Previous studies in birds and edentulous mysticete (baleen) whales demon- strated that tooth loss is closely associated with the pseudogenization and subsequent degradation of the tooth-specific genes enamelin (ENAM), amelogenin (AMEL), ameloblastin (AMBN), dentin sialophosphoprotein (DSPP), and enamelysin (MMP20). I identified the majority of turtle pseudo-exons in their chromosomally syntenic regions when compared to other amniotes, consistent with the very slow rate of genomic change seen in chelonians.

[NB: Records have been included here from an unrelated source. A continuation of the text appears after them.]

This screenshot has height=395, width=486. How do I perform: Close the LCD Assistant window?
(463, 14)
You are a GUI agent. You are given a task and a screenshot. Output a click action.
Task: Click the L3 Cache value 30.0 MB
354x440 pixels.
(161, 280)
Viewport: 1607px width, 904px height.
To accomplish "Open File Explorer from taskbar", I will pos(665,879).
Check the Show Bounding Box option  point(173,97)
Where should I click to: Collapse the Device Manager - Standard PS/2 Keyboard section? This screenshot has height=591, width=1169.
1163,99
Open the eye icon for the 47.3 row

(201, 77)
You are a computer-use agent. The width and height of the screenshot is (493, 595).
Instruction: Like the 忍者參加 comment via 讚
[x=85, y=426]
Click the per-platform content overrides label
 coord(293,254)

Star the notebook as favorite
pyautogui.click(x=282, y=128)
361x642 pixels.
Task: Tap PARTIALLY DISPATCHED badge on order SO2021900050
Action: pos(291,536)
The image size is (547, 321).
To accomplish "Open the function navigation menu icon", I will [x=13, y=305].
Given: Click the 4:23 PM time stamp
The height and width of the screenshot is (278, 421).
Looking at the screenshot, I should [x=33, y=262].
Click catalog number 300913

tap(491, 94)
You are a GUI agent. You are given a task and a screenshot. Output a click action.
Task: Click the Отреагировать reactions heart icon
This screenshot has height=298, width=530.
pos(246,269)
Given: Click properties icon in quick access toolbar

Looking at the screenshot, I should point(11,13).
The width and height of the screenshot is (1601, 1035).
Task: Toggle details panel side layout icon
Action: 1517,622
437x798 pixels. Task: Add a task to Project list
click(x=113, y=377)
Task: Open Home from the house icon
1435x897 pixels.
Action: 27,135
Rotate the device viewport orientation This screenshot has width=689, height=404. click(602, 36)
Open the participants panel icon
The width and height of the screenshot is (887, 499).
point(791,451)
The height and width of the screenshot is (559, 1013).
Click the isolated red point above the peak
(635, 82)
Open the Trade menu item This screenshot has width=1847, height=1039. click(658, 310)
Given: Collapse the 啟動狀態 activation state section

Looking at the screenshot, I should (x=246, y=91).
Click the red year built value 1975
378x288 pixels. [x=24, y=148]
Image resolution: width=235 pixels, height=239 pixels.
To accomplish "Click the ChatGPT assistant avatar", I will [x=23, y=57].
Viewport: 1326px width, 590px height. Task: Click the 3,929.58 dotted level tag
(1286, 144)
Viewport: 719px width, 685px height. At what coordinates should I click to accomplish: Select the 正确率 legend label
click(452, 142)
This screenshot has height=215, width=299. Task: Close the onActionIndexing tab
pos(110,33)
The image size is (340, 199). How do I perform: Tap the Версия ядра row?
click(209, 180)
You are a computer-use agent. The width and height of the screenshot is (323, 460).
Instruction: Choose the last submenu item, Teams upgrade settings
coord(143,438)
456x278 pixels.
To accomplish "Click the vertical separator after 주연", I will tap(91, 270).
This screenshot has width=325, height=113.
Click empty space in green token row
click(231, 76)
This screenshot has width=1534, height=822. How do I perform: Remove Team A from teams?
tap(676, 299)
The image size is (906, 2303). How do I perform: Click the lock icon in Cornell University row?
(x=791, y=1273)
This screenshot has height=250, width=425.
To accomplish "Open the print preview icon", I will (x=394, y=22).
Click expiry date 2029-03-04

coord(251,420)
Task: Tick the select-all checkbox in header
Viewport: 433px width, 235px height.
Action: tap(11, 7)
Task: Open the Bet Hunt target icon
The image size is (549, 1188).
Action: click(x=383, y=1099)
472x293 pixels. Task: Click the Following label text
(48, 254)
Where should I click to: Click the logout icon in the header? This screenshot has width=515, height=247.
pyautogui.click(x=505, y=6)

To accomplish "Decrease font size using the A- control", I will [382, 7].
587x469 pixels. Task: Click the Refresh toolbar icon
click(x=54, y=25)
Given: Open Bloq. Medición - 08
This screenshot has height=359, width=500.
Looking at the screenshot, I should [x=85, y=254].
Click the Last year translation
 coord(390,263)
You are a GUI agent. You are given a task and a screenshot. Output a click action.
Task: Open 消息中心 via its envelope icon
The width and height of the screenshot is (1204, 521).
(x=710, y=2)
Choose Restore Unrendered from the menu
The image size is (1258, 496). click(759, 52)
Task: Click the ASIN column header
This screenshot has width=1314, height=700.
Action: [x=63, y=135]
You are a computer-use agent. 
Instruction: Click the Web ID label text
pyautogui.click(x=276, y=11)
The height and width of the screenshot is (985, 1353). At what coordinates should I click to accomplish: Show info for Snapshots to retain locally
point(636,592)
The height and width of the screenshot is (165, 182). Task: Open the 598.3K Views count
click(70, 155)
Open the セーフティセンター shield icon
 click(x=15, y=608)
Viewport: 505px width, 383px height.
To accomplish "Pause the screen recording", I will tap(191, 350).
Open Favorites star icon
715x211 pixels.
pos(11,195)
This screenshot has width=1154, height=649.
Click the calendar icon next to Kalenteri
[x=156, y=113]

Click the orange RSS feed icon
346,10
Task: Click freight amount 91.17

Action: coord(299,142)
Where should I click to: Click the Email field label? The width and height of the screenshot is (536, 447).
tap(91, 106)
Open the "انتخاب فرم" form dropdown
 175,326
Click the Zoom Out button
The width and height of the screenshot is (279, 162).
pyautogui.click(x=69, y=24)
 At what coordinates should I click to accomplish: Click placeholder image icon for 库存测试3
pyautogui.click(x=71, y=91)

Turtle ENAM, AMEL, and MMP20 all contain premature stop codons (exons 5, 3, and 2, respectively) in addition to highly degenerated sequences. AMBN, while somewhat more conserved, has a premature stop codon in exon 7. While DSPP exons 1 and 2 are relatively conserved, all subsequent exons were unidentifiable.

 

Sequence identity scores between pseudogene exons identified in turtle and chicken were not significantly different from each other compared to their functional orthologs in crocodilians, even though turtles lost their teeth approximately 50-100 million year earlier. This extremely conservative pattern of tooth-loss pseudogenization across amniotes is consistent with a single evolutionary origin (and regulatory network) of teeth, and suggests that the deterioration of this pathway evolved independently (that is, is homoplastic) in turtles, whales, and birds. This is also consistent with the fossil record, as early members of all three lineages are known to be toothed. However, concordant with their overall slow rate of molecular evolution, the tooth-specific genes in turtles have accumulated mutations at roughly half the rate of accumulation found in birds.

 

I am currently working on more detailed analyses of these pseudogenes in collaboration with Prof. Brad Shaffer.